Investors risk being caught out by market rotation
Investors need to be wary of being caught out by the market rotation driven by the success of the COVID-19 vaccine trials.
Since the announcement of two trials, one from Pfizer and BioNTech and one from Moderna which both had over 90% success rates, there had been talk of a market rotation from growth to value stocks and from large to small caps.
This was on the expectation that life would likely be returning to normal once the vaccine was in place and therefore stocks which had been hit by COVID-19 would increase in value.
But Nigel Green, chief executive of deVere Group, said this thinking was “misguided” and investors should not get carried away by the vaccine optimism.
“In the last few days, there’s been a historical, violent rotation from growth and momentum stocks, like stay-at-home tech, to value funds, including financials and industrials, as a result of the positive vaccine news,” he said.
“Hopes for a potential vaccine are legitimate and the developments are, without question, positive news for humanity. However, ‘the great rotation’ could be misguided and could catch-out investors.”
He added stocks that had been thriving in the pandemic era were unlikely to reverse as many changes – such as remote working and online shopping – would continue post-pandemic.
“In many ways, COVID-19 simply accelerated the growing trend that existed before towards consumer convenience, for 24/7 access and on-demand,” he said.
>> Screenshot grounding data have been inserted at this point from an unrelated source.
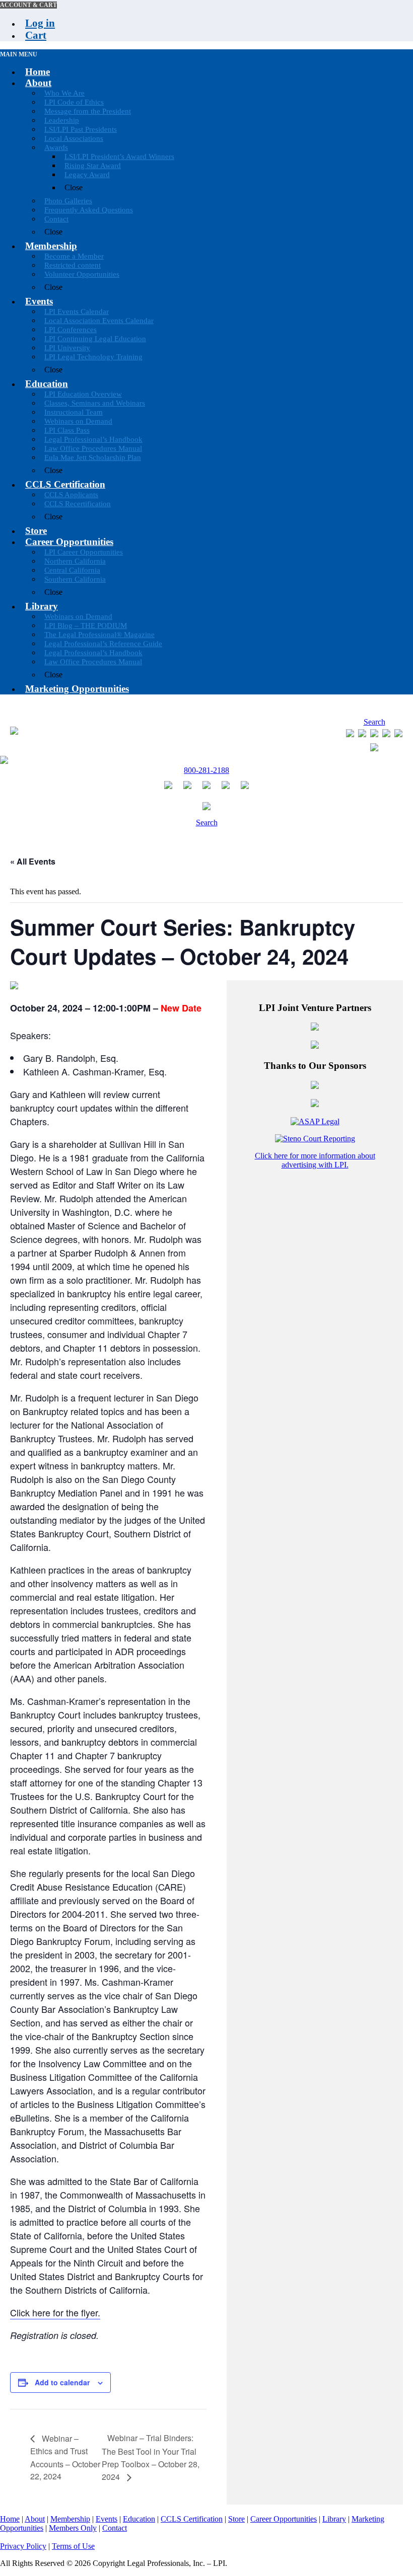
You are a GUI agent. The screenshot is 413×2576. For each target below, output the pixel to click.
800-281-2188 (206, 770)
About (35, 2519)
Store (236, 2519)
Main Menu (18, 54)
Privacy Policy (23, 2546)
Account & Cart (28, 5)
“Other examples include business travel being replaced with videoconferencing, and online retail – people have fallen in love with it. Will they all suddenly go back to the stores? Then there’s the use of apps for everyday tasks such as banking, also for healthcare and medical analysis, amongst many other things.
“Therefore, dumping stocks that support these major societal and economic seismic shifts in favour of so-called recovery stocks might catch investors off guard.”